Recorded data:
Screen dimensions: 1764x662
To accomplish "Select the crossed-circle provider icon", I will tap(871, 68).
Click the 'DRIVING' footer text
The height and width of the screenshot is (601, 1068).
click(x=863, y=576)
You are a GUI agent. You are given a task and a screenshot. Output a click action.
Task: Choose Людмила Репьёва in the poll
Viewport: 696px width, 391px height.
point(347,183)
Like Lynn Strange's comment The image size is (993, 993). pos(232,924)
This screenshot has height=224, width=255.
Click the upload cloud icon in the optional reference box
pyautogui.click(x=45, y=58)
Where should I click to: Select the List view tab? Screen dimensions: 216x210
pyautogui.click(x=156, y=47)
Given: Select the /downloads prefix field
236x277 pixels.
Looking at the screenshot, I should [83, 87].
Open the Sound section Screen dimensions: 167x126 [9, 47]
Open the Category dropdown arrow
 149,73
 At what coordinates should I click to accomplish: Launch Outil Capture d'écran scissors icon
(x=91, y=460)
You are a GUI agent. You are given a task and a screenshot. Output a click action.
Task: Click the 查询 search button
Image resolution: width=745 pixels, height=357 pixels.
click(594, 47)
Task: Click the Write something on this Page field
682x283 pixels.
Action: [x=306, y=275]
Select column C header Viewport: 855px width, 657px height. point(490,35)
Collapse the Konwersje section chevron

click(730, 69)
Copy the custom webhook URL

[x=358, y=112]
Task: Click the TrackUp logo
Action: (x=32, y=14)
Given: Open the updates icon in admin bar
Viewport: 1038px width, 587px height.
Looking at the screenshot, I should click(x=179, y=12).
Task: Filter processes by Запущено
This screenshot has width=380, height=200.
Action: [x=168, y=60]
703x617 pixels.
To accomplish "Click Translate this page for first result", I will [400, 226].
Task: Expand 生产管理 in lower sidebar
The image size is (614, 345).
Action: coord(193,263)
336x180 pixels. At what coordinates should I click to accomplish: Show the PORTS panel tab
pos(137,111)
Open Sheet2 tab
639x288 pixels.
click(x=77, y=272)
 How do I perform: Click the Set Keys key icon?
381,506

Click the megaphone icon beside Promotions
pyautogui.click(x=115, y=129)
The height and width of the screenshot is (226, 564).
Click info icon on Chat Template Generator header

> _What you need to do_:
The lines above, starting at the one with "Task: Choose Людмила Репьёва in the poll" and ending at the one with "Open the Sound", are the only ones to return, exactly as written.

> _Answer for the task_:
Task: Choose Людмила Репьёва in the poll
Viewport: 696px width, 391px height.
point(347,183)
Like Lynn Strange's comment The image size is (993, 993). pos(232,924)
This screenshot has height=224, width=255.
Click the upload cloud icon in the optional reference box
pyautogui.click(x=45, y=58)
Where should I click to: Select the List view tab? Screen dimensions: 216x210
pyautogui.click(x=156, y=47)
Given: Select the /downloads prefix field
236x277 pixels.
Looking at the screenshot, I should [83, 87].
Open the Sound section Screen dimensions: 167x126 [9, 47]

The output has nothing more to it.